Sunday, April 29, 2018

Cathie


            Memory rises to fill my vision.  Blue sky, sun-shot surf rushing the shore near the bottom of the hill.  The curve to the right on Hastie Lake Road.  The memory of my dear friend Cathie, who took her flight to heaven on January 2, 2016.  Grief is a bright looking back, the knowing that time spent with her is gone this side of glory.
            I still imagine her zipping about Heaven in her electric-powered wheelchair.  Silly, I know.  But that sight somehow sums up the Cathie I knew.  Her rheumatoid arthritis and diabetes and low vision did not stop her.  The chair gave her freedom and speed.  I remember her zipping down an aisle at a flute recital in which I played.  She was going for a seat near the front. 

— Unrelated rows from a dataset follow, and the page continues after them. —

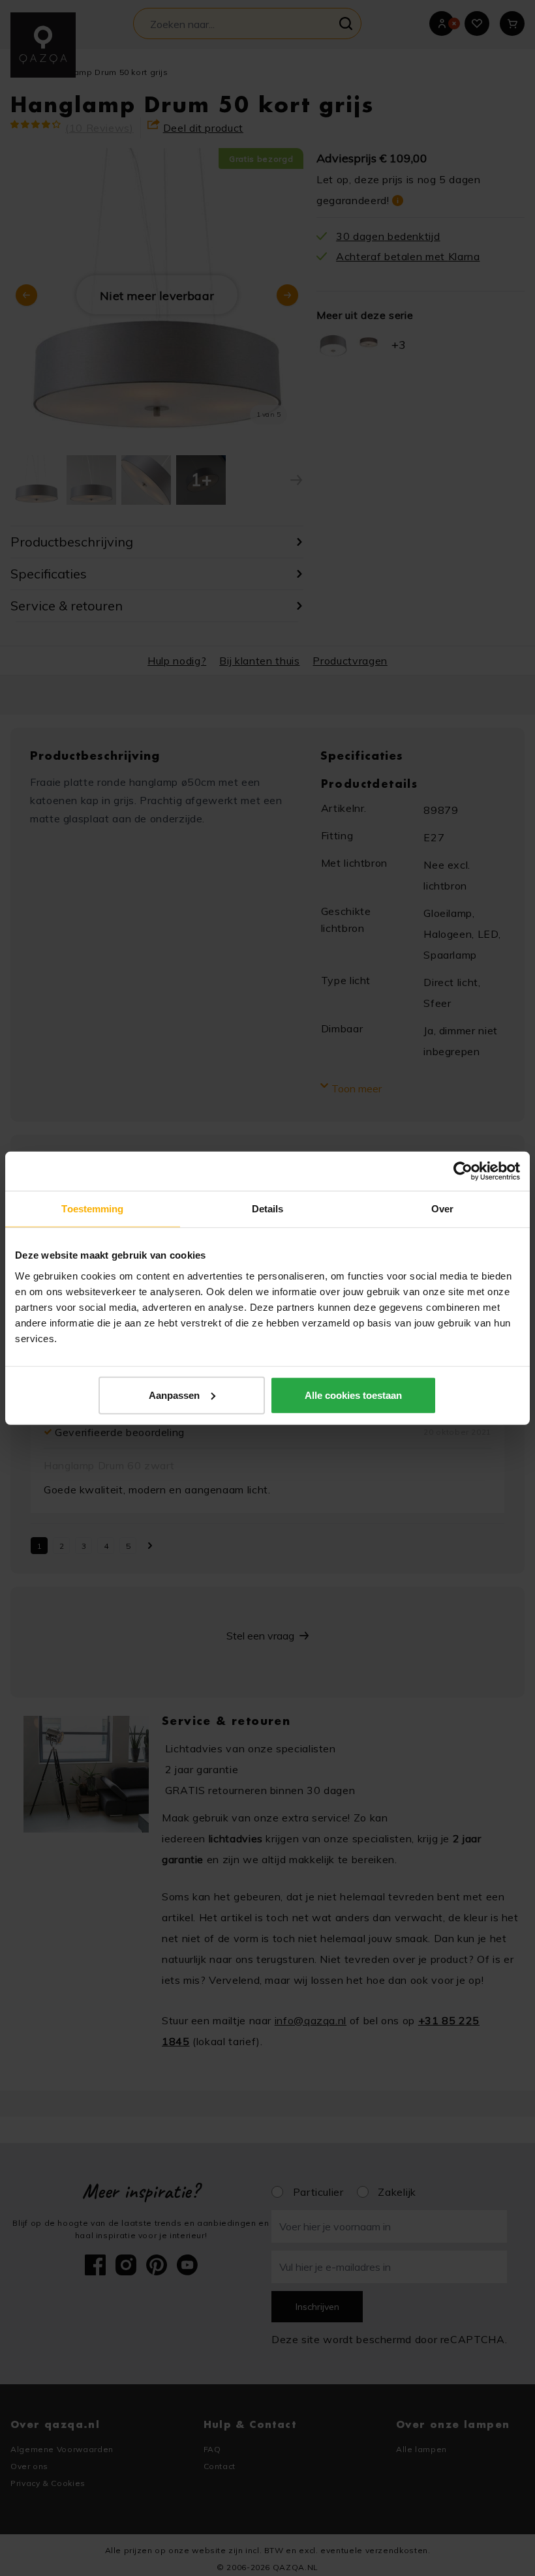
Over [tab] (442, 1208)
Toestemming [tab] (92, 1208)
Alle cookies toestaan (353, 1394)
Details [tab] (268, 1208)
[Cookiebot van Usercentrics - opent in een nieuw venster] (463, 1171)
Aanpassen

            It’s not that we knew each other long—five years?  In fact, we became close only the last months before I moved away from the island.  It’s that I felt so at home in her home.  My visits back (just three of them) defined by tea and ginger thins near bedtime, dinner and wine with my brother at her house, conversation and cold-brew coffee mornings.  Sorting through mail, sharing stories, going on errands in her van.
            Why this sun-filled scene today?  I don’t know, but grief’s bright looking back is both hollow with loss and brimmed tight full with joy.